WHAT TO PRODUCE: Pull every line with "computer" from the data below and copy it.

RECORDS FOR THIS EXERCISE:
----------------

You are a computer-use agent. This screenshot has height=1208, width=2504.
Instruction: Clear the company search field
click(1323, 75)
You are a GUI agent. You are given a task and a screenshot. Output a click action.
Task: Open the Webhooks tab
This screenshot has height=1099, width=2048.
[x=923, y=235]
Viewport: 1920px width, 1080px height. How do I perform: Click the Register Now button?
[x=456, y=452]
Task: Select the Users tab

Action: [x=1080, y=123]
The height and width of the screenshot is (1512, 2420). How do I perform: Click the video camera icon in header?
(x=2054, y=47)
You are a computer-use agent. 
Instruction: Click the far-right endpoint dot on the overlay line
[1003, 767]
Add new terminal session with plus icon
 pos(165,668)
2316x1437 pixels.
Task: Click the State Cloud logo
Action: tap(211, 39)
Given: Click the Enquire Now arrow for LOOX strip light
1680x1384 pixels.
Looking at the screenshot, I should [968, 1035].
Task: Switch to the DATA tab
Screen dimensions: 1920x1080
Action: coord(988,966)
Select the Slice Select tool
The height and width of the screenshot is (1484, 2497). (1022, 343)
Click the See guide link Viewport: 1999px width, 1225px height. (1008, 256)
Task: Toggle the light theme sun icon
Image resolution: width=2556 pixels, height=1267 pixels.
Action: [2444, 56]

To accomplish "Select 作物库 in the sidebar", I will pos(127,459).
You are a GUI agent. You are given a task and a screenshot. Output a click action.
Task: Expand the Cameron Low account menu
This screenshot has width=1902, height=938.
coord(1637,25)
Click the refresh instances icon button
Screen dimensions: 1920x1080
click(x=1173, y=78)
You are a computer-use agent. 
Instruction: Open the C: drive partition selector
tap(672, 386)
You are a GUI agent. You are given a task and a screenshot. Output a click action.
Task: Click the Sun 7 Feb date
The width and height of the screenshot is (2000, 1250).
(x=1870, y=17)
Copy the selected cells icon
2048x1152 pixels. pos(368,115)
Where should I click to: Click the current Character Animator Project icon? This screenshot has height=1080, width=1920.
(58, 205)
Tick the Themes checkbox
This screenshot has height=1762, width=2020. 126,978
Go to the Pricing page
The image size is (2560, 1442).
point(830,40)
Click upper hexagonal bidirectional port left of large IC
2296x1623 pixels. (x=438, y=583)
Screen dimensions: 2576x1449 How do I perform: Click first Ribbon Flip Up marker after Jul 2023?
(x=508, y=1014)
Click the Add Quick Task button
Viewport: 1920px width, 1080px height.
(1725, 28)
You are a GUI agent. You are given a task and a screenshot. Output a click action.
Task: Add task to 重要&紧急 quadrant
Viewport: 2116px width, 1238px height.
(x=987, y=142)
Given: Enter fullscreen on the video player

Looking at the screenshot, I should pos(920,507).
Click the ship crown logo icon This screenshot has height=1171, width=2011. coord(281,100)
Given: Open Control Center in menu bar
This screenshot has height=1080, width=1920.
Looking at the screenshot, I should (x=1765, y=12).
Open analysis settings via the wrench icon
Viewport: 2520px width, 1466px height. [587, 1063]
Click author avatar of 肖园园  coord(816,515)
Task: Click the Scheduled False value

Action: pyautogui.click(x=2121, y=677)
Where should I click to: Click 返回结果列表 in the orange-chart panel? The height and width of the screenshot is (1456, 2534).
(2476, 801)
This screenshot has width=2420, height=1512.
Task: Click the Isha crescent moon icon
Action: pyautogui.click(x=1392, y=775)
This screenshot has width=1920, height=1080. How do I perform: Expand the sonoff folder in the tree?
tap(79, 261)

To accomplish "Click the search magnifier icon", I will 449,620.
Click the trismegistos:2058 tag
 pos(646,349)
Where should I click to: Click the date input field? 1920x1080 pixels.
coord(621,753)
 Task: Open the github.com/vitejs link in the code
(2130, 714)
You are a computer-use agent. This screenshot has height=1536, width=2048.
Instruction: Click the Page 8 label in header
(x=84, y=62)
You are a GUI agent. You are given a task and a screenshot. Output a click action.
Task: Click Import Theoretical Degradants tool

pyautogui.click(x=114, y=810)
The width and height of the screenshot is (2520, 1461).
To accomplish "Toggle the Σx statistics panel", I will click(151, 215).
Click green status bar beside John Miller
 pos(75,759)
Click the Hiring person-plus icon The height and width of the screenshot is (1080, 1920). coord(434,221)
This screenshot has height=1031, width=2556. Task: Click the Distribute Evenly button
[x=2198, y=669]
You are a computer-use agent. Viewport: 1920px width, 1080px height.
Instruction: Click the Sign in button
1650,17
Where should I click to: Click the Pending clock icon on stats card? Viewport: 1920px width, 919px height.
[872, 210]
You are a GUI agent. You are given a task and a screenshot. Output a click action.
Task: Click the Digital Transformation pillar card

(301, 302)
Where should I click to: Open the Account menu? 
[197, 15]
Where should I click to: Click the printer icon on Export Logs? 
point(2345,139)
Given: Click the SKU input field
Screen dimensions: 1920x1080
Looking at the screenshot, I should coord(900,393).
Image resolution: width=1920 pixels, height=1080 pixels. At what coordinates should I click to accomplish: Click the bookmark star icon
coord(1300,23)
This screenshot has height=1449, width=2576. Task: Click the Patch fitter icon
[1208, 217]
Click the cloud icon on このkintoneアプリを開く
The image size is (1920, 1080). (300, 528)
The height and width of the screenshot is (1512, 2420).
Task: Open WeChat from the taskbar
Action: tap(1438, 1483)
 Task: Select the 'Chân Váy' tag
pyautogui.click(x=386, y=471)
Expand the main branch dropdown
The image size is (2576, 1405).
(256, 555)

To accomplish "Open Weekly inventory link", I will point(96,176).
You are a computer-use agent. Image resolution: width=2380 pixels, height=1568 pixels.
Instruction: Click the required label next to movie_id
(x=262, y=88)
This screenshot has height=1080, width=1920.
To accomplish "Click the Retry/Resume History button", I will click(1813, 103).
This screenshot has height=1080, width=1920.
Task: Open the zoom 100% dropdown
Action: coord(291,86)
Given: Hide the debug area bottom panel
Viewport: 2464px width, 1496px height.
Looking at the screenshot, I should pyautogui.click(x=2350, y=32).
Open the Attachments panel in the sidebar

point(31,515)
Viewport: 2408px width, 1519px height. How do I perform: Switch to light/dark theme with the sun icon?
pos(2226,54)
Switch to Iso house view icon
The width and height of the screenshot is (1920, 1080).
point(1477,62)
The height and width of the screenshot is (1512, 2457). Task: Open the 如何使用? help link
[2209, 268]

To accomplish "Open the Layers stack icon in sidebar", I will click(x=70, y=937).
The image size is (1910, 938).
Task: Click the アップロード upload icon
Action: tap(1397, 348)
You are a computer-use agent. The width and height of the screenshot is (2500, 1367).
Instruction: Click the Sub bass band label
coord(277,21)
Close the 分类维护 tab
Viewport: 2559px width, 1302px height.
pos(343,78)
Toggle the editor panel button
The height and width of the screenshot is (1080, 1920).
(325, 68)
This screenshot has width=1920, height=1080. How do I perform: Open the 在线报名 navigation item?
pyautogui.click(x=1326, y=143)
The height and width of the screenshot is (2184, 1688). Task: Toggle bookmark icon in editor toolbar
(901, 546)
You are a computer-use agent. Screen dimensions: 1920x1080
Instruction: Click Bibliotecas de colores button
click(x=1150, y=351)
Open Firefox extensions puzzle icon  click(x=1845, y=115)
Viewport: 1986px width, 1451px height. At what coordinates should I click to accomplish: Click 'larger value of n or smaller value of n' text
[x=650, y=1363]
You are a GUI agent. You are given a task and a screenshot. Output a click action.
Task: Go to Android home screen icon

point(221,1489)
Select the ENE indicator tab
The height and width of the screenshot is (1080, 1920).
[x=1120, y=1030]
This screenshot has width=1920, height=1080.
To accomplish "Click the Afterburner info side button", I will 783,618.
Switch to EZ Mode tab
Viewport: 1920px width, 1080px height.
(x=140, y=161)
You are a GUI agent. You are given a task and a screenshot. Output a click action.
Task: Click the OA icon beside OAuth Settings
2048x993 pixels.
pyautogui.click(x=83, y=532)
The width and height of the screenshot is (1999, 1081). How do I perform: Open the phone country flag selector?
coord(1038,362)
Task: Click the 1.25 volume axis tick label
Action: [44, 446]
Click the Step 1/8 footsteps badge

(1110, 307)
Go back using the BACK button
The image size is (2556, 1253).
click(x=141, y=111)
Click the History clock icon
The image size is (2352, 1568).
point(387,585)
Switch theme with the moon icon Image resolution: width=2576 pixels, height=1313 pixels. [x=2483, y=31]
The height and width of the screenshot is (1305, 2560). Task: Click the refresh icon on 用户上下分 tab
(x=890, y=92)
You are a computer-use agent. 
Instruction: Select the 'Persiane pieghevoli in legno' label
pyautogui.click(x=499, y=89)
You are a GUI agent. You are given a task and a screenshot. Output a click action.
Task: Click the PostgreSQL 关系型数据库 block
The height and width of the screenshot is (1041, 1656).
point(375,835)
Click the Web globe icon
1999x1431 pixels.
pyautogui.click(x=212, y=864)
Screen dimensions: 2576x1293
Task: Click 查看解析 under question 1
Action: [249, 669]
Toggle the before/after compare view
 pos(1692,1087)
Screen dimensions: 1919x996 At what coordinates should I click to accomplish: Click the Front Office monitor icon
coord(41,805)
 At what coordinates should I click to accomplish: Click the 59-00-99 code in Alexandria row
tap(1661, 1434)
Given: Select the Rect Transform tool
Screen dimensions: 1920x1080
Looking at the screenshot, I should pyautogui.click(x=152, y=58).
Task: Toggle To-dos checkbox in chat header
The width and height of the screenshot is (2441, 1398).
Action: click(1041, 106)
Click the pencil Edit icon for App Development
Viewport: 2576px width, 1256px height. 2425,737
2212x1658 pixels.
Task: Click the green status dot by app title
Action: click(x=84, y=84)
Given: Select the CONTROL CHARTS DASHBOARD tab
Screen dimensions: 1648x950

----------------

RESULT OF THIS TASK:
You are a computer-use agent. This screenshot has height=1208, width=2504.
You are a computer-use agent. 
You are a computer-use agent. 
You are a computer-use agent. This screenshot has height=1536, width=2048.
You are a computer-use agent. Viewport: 1920px width, 1080px height.
You are a computer-use agent. Image resolution: width=2380 pixels, height=1568 pixels.
You are a computer-use agent. The width and height of the screenshot is (2500, 1367).
You are a computer-use agent. Screen dimensions: 1920x1080
You are a computer-use agent. 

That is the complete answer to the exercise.